Compare the performance and cost of querying an external table vs a partitioned table vs a partitioned and clusted table:
```SQL
-- Create a non partitioned table from external table
CREATE OR REPLACE TABLE taxi-rides-ny.nytaxi.yellow_tripdata_non_partitoned AS
SELECT * FROM taxi-rides-ny.nytaxi.external_yellow_tripdata;

-- Impact of partition
-- Scanning 1.6GB of data
SELECT DISTINCT(VendorID)
FROM taxi-rides-ny.nytaxi.yellow_tripdata_non_partitoned
WHERE DATE(tpep_pickup_datetime) BETWEEN '2019-06-01' AND '2019-06-30';

-- Scanning ~106 MB of DATA
SELECT DISTINCT(VendorID)
FROM taxi-rides-ny.nytaxi.yellow_tripdata_partitoned
WHERE DATE(tpep_pickup_datetime) BETWEEN '2019-06-01' AND '2019-06-30';

-- Impact of partition and cluster
-- Query scans 1.1 GB
SELECT count(*) as trips
FROM taxi-rides-ny.nytaxi.yellow_tripdata_partitoned
WHERE DATE(tpep_pickup_datetime) BETWEEN '2019-06-01' AND '2020-12-31'
  AND VendorID=1;

-- Query scans 864.5 MB
SELECT count(*) as trips
FROM taxi-rides-ny.nytaxi.yellow_tripdata_partitoned_clustered
WHERE DATE(tpep_pickup_datetime) BETWEEN '2019-06-01' AND '2020-12-31'
  AND VendorID=1;
```

Note: Tables with data of less than 1GiB in size don't show significant improvement with partitioning and clustering.

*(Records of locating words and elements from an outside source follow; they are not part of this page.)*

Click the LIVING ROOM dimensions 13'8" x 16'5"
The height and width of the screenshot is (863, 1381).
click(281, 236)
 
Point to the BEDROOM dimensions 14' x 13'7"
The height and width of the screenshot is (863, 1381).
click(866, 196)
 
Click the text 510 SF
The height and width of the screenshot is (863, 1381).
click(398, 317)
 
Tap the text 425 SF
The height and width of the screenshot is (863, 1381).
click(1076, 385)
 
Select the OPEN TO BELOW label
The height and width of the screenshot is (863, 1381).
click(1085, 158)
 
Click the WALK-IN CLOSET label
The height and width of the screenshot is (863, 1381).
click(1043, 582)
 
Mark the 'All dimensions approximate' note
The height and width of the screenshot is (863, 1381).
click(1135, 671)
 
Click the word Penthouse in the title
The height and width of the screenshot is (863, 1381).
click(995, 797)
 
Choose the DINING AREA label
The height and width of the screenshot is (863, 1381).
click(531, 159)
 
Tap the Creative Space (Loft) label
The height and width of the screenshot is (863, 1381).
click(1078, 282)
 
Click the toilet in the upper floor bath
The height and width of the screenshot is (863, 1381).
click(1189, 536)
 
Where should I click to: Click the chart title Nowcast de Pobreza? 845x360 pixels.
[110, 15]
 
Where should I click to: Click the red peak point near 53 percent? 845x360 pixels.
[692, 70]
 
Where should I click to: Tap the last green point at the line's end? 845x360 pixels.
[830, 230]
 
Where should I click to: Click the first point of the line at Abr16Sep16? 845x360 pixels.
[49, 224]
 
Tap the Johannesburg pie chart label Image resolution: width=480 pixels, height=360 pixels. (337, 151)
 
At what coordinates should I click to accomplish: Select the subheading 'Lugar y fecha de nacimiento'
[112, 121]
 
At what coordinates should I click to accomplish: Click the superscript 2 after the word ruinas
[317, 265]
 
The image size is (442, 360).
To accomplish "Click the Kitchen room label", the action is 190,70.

## BigQuery Best Practices
For cost reduction:
* Avoid `select *` to reduce amount of data returned (more compute).
* Price queries before running them.
* Use clustered or partitioned tables.
* Be careful with streaming inserts
* Materialize query results in stages.

For query performance:
* Filter on partitioned columns.
* Denormalize the data.
* Use nested or repeated columns (when denormalizing data).
* Use external data sources sparingly.
* Reduce data before using a `JOIN` operation.
* Do not treat `WITH` clauses as prepared statements.
* Avoid oversharding tables (don't split them up too much).
* Avoid JavaScript user-defined functions.
* Use approximate aggregation functions.
* Use `ORDER BY` last.
* Optimize join patterns.
* Place the table with the largest number of rows first, followed by the table with the fewest rows, and then the remaining tables by decreasing row size.